• [EXERCISE] Can you add 30 to every coordinate in the answers and write out again every line from the line with "You are a GUI" to the line with "[x=1244, y=807]", both of those lines and the task wording included, leaving the pictures out?

>> START DATASET ENTRIES

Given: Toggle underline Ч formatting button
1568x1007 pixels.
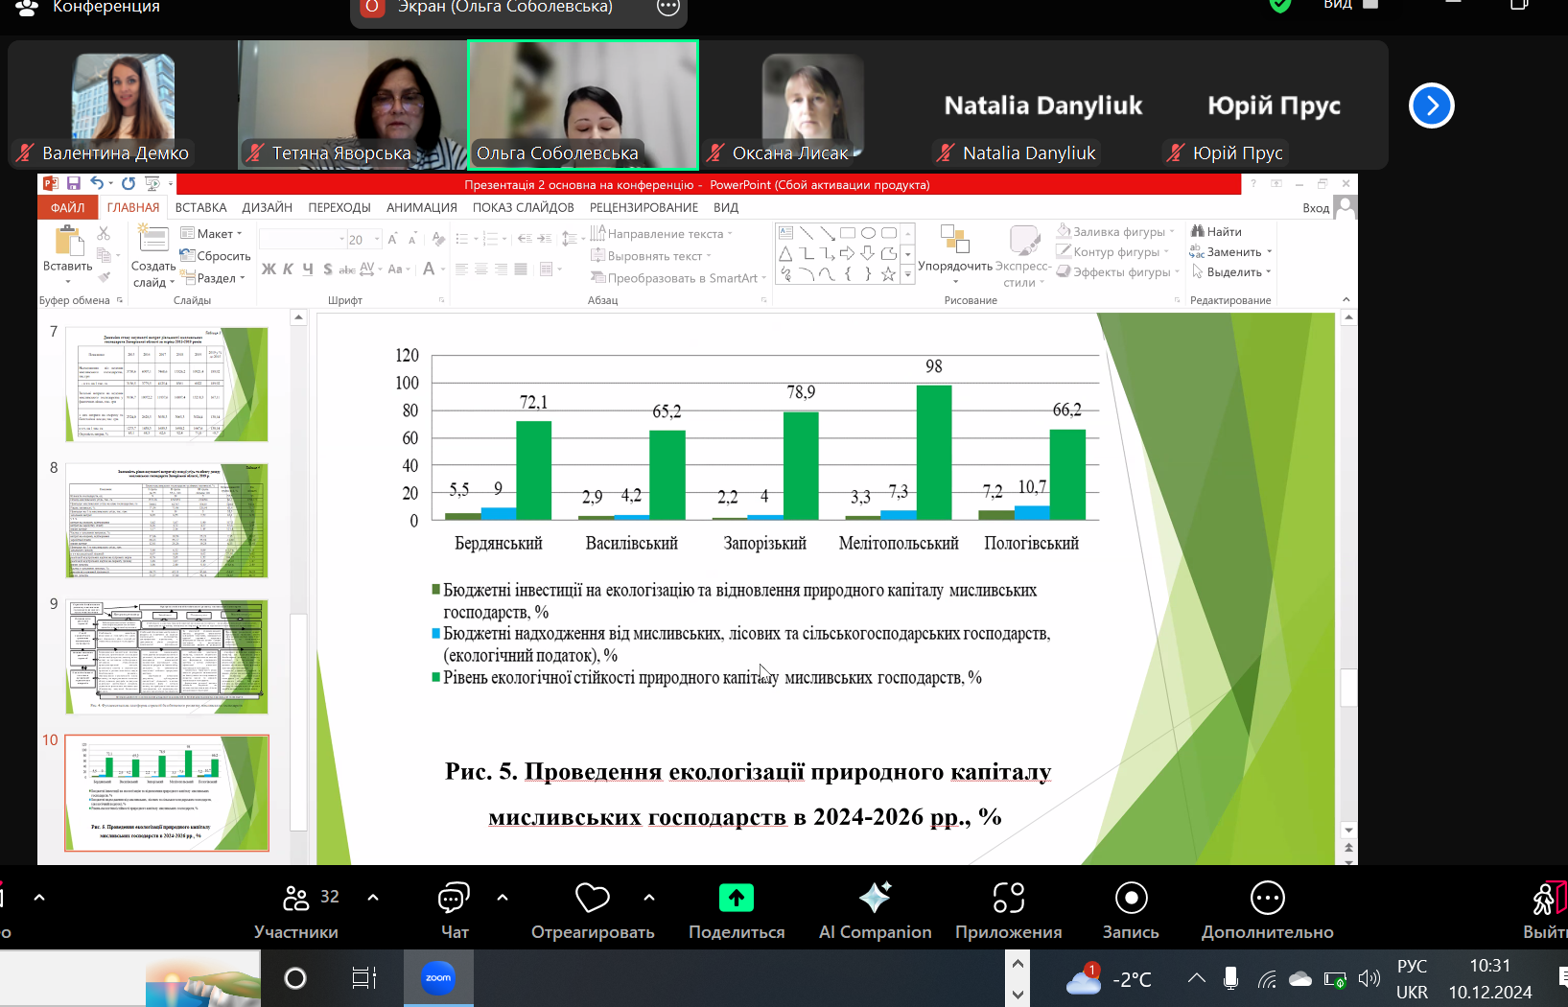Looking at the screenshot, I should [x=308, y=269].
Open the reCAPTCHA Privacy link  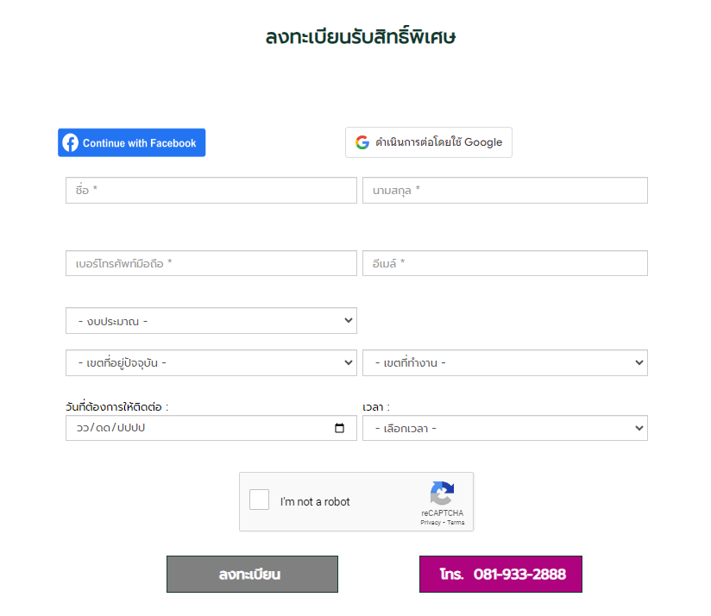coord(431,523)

>> END DATASET ENTRIES
>> START DATASET ENTRIES

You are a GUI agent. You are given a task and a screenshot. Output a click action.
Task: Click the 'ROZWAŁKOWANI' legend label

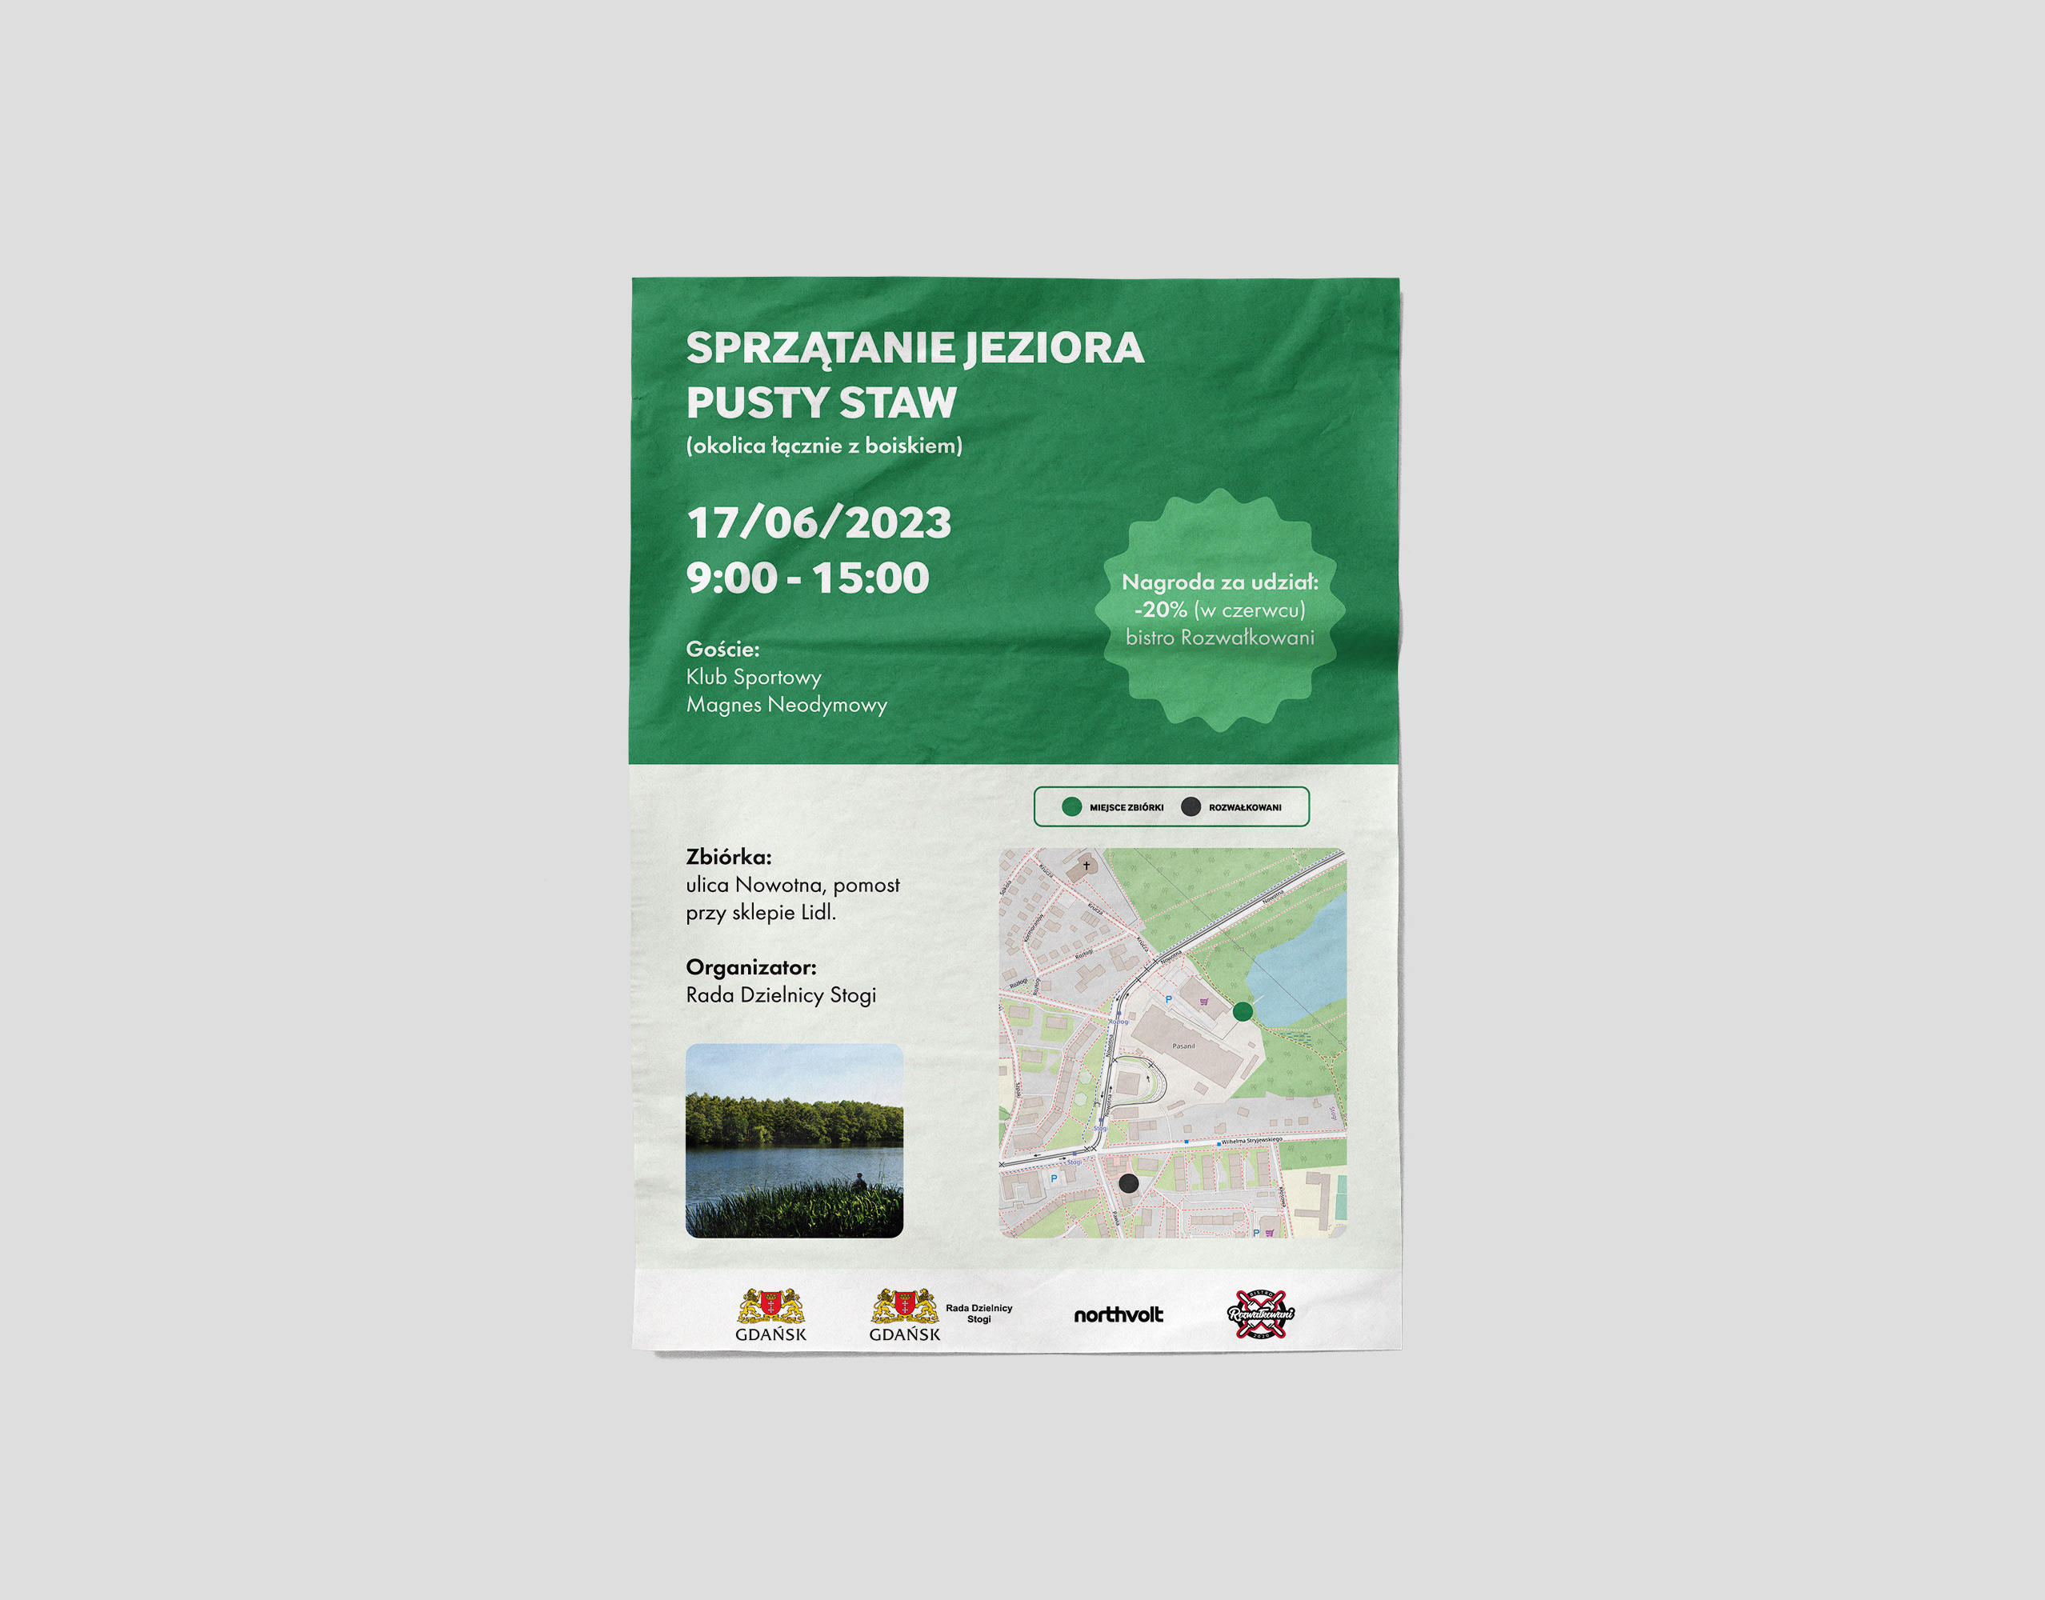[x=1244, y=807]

>> END DATASET ENTRIES

• [THE RESPONSE]
You are a GUI agent. You are given a task and a screenshot. Output a click action.
Task: Click the 'ROZWAŁKOWANI' legend label

[x=1274, y=837]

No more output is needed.